In this paper, the main factors that affected the unqualified factors of blood samples in clinical medical examination were discussed, and provided favorable theoretical basis and control countermeasures for the teaching reform and development of clinical laboratory mathematical statistics in medical colleges and universities. From January 2020 to October 2020, 1355 unqualified blood samples were analyzed.

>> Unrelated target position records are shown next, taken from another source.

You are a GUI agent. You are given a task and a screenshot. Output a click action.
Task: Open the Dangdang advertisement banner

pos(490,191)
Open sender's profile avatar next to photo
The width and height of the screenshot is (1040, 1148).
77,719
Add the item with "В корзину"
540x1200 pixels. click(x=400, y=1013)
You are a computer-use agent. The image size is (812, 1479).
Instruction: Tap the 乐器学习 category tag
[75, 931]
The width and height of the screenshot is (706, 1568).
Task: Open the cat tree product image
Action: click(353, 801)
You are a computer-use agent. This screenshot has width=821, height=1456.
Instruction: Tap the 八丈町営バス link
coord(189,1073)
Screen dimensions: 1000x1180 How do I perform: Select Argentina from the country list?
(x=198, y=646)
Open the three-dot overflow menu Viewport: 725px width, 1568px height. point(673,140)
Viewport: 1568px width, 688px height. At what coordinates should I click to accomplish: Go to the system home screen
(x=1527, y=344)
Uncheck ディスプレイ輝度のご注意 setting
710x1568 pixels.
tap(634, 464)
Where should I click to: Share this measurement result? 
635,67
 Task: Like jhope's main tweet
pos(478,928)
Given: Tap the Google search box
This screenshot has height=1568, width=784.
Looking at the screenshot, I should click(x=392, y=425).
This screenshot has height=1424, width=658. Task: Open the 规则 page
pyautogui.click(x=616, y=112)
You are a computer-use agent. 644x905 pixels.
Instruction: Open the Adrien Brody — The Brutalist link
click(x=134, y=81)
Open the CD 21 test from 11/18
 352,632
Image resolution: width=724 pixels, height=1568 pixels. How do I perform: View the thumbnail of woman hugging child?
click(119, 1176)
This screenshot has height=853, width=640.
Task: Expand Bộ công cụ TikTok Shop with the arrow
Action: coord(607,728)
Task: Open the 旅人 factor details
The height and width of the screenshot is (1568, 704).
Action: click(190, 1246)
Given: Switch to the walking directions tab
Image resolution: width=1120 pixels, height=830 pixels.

The results of mathematical statistics analysis showed that the common factors of unqualified blood samples were included: hemolysis 279 cases (20.64%), coagulation 238 cases (17.60%), anticoagulant incomplete 146 cases (10.80%), improper blood collection test tube 137 cases (10.13%), insufficient specimen volume 194 cases (14.28%), inadequate preparation of 127 cases (9.39%), delayed submission for examination 98 (7.17%), 72 cases (5.33%) of blood sampling from the same side of infusion, and 64 cases (4.66%) of other factors. There were many reasons for unqualified blood samples, but some of them sometimes could completely be avoided. This required that each department should improve the blood sample control system, and at the same time enhanced the sense of responsibility and professional skills of the staff, so as to reduce the unqualified rate of samples as much as possible, which could make the test results more accurate, and have a great help for early diagnosis and differential diagnosis.
医学检查血液样本质量不合格影响因素的数理统计
本文探讨了影响临床医学检验中血液样本不合格因素的主要因素,为医学院校临床检验数理统计教学改革与发展提供了有利的理论依据和控制对策。2020年1月至2020年10月,共分析不合格血样1355份。数理统计分析结果显示,不合格血样的常见因素包括:溶血279例(20.64%),凝血238例(17.60%),抗凝不全146例(10.80%),采血试管不当137例(10.13%),标本量不足194例(14.28%),准备不充分127例(9.39%),送检延迟98例(7.17%),输注同侧采血72例(5.33%),其他因素64例(4.66%)。血样不合格的原因有很多,但有些原因有时是完全可以避免的。这就要求各部门完善血样控制制度,同时增强工作人员的责任心和专业技能,尽可能降低血样不合格率,使检测结果更加准确,对早期诊断和鉴别诊断有很大帮助。
本文章由计算机程序翻译,如有差异,请以英文原文为准。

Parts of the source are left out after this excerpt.